**GIVEN RECORDS**
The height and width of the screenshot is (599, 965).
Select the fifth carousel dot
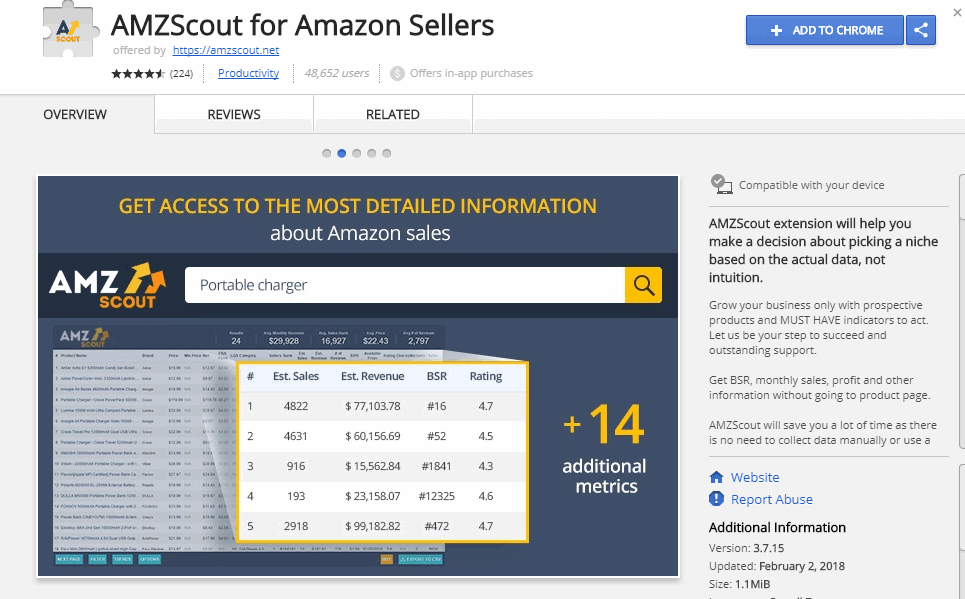click(x=386, y=153)
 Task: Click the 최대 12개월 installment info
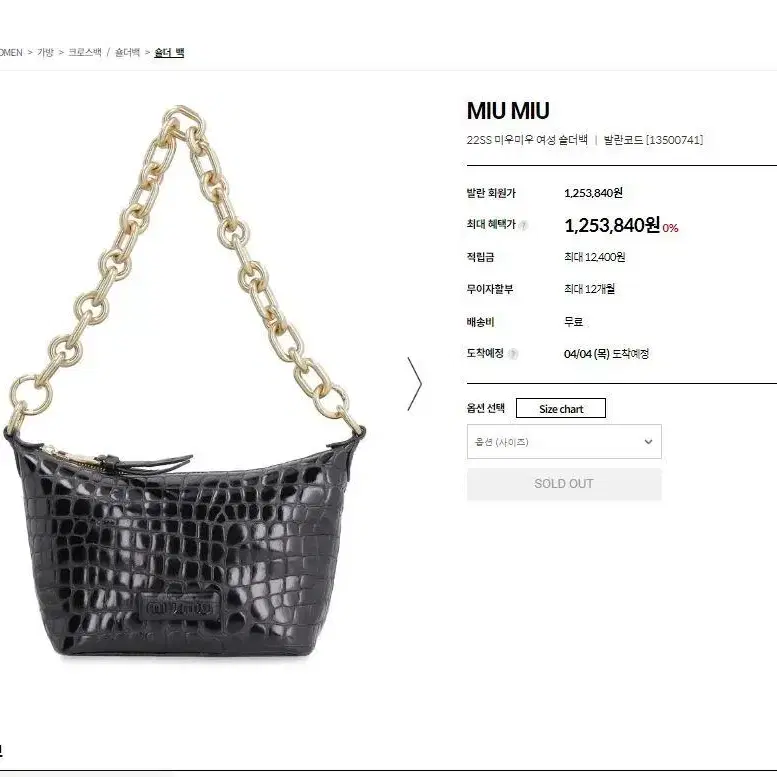coord(589,289)
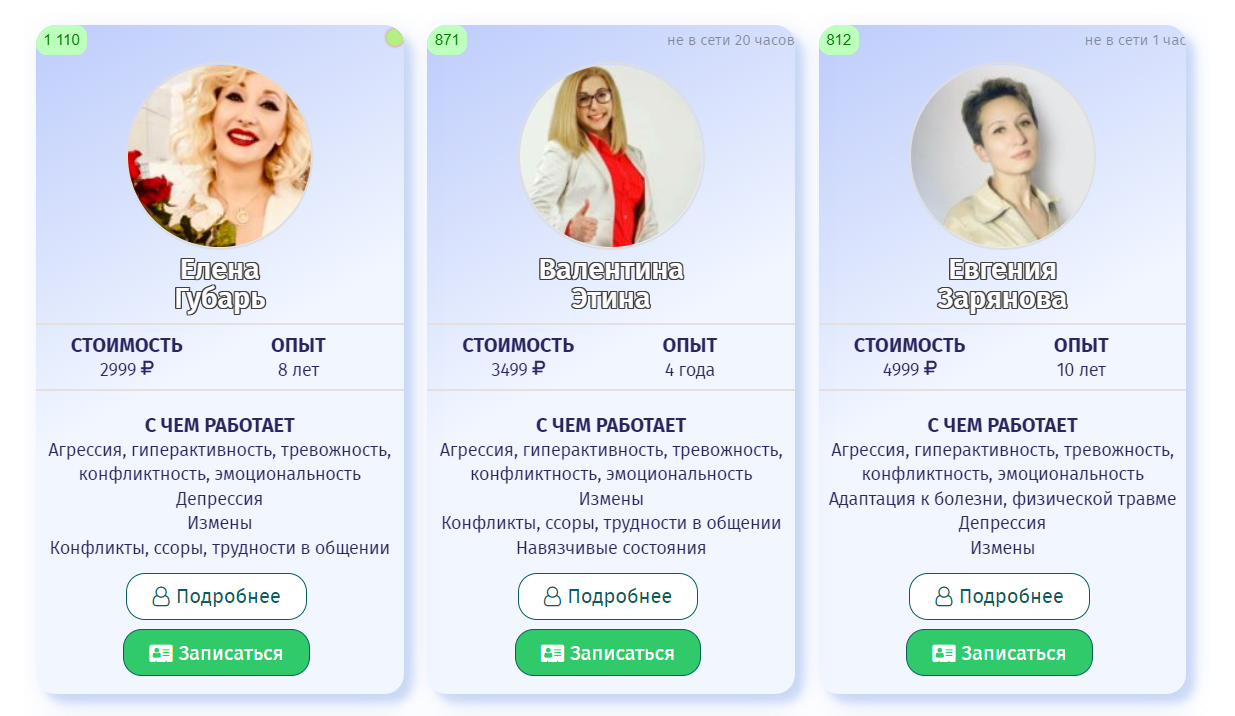Click the ID card icon in Валентина Этина's Записаться button
Viewport: 1235px width, 716px height.
click(x=552, y=653)
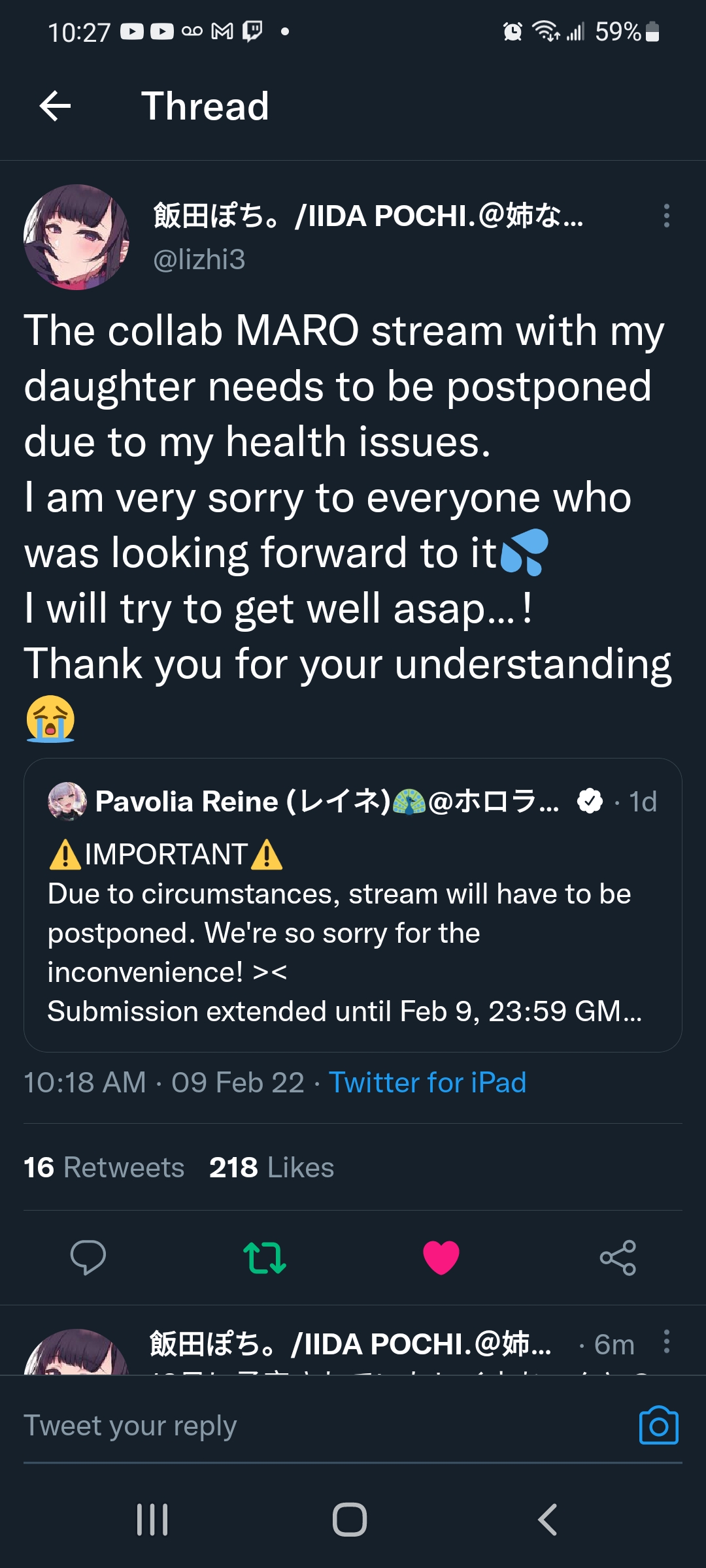Tap Pavolia Reine's small avatar
Screen dimensions: 706x1568
point(67,801)
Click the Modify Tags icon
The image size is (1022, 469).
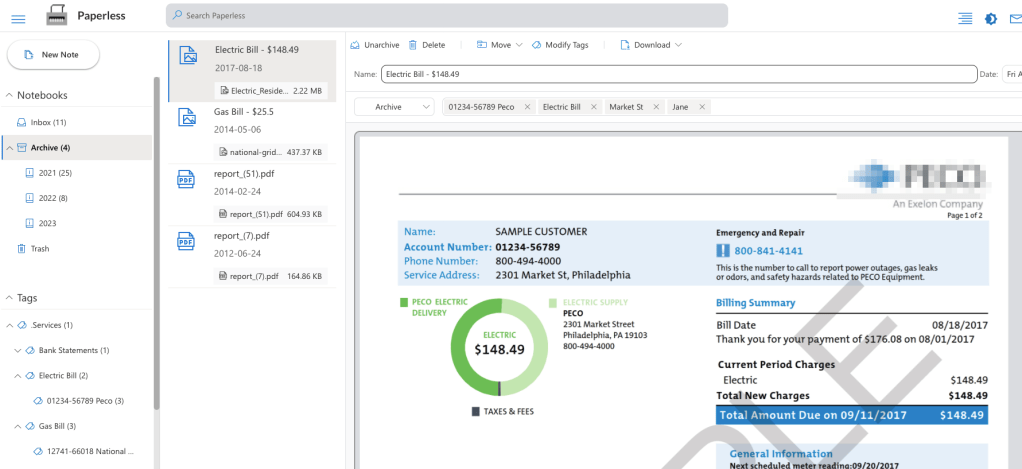pos(537,45)
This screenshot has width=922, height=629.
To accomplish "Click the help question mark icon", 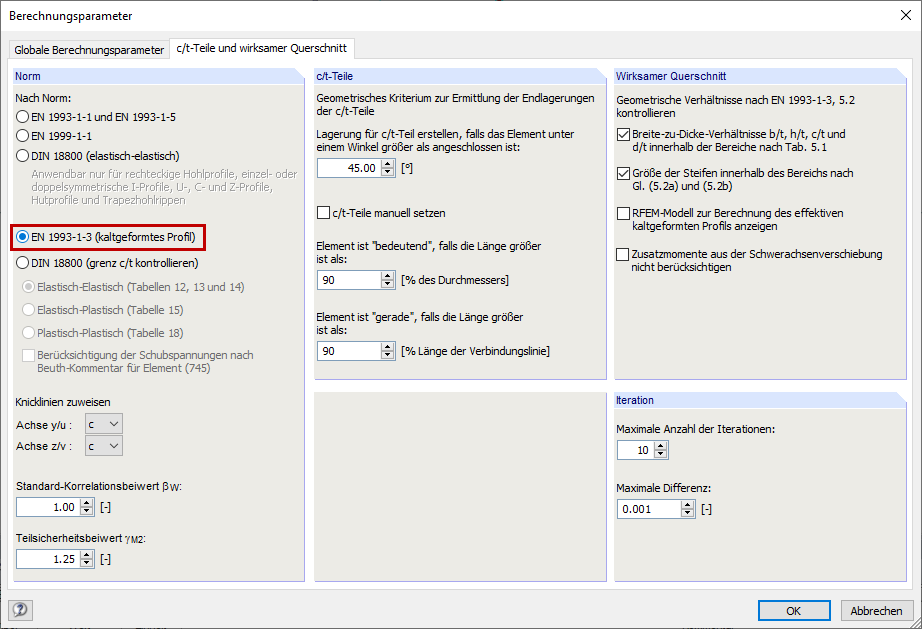I will [x=20, y=610].
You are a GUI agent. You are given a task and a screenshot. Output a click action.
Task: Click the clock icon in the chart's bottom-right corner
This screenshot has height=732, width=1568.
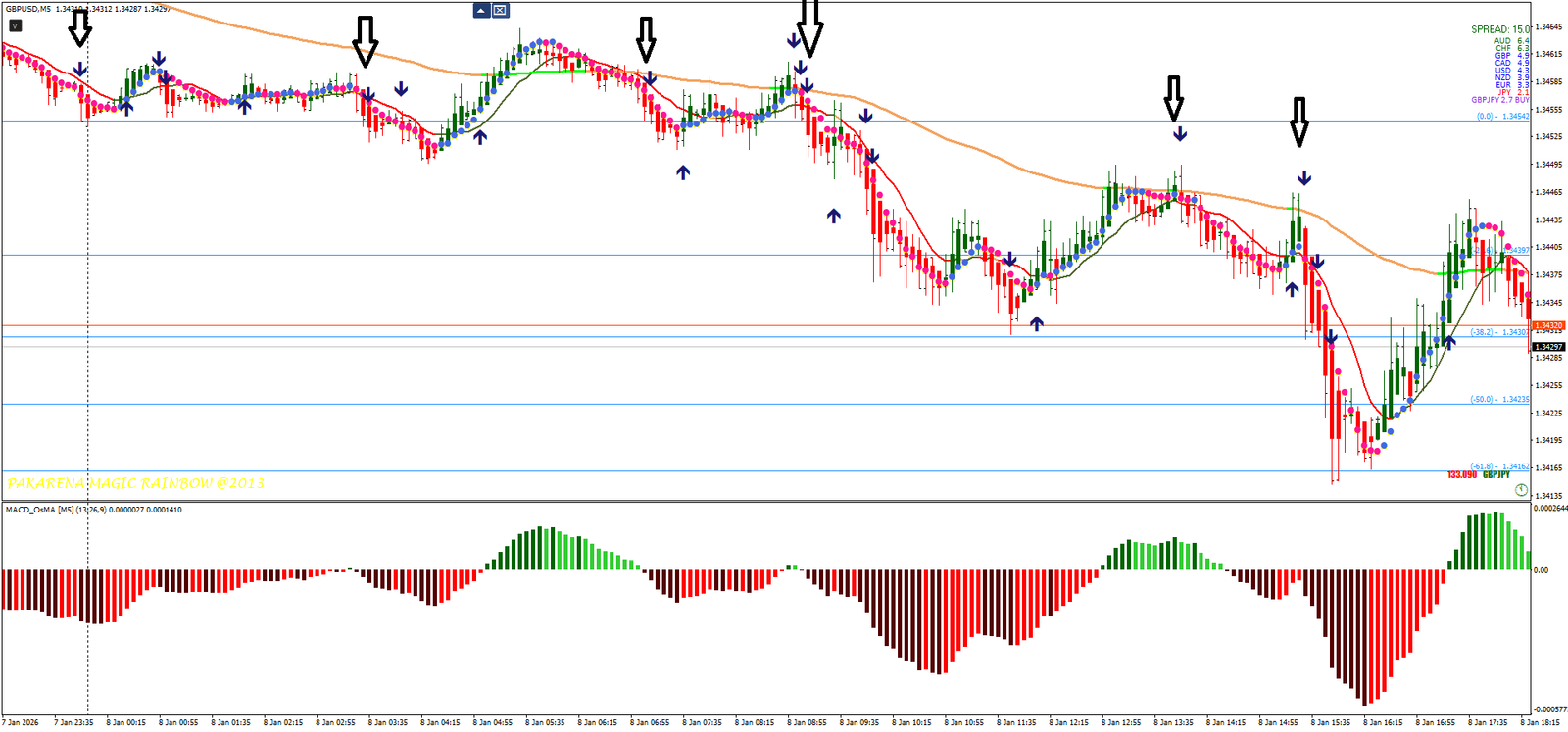tap(1521, 490)
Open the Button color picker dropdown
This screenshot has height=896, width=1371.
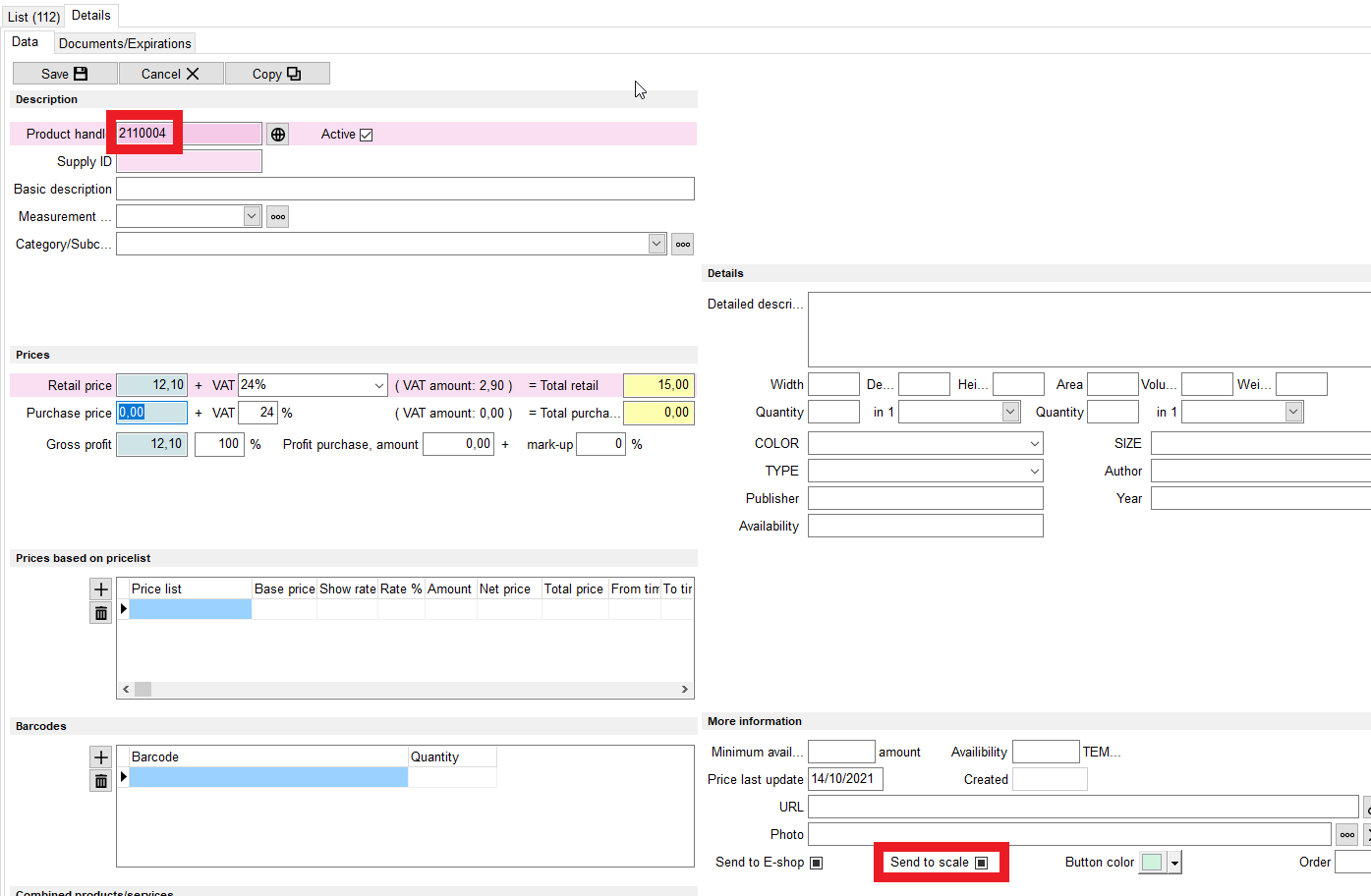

**AIM OF THE TASK**
Look above for the line with "You are a GUI", then give again exactly every line from there through the line with "Open the Button color picker dropdown", skipping the pictures.

**SOLUTION TO THIS PROBLEM**
You are a GUI agent. You are given a task and a screenshot. Output a click action.
Task: Click the clock icon in the chart's bottom-right corner
This screenshot has height=732, width=1568.
tap(1521, 490)
Open the Button color picker dropdown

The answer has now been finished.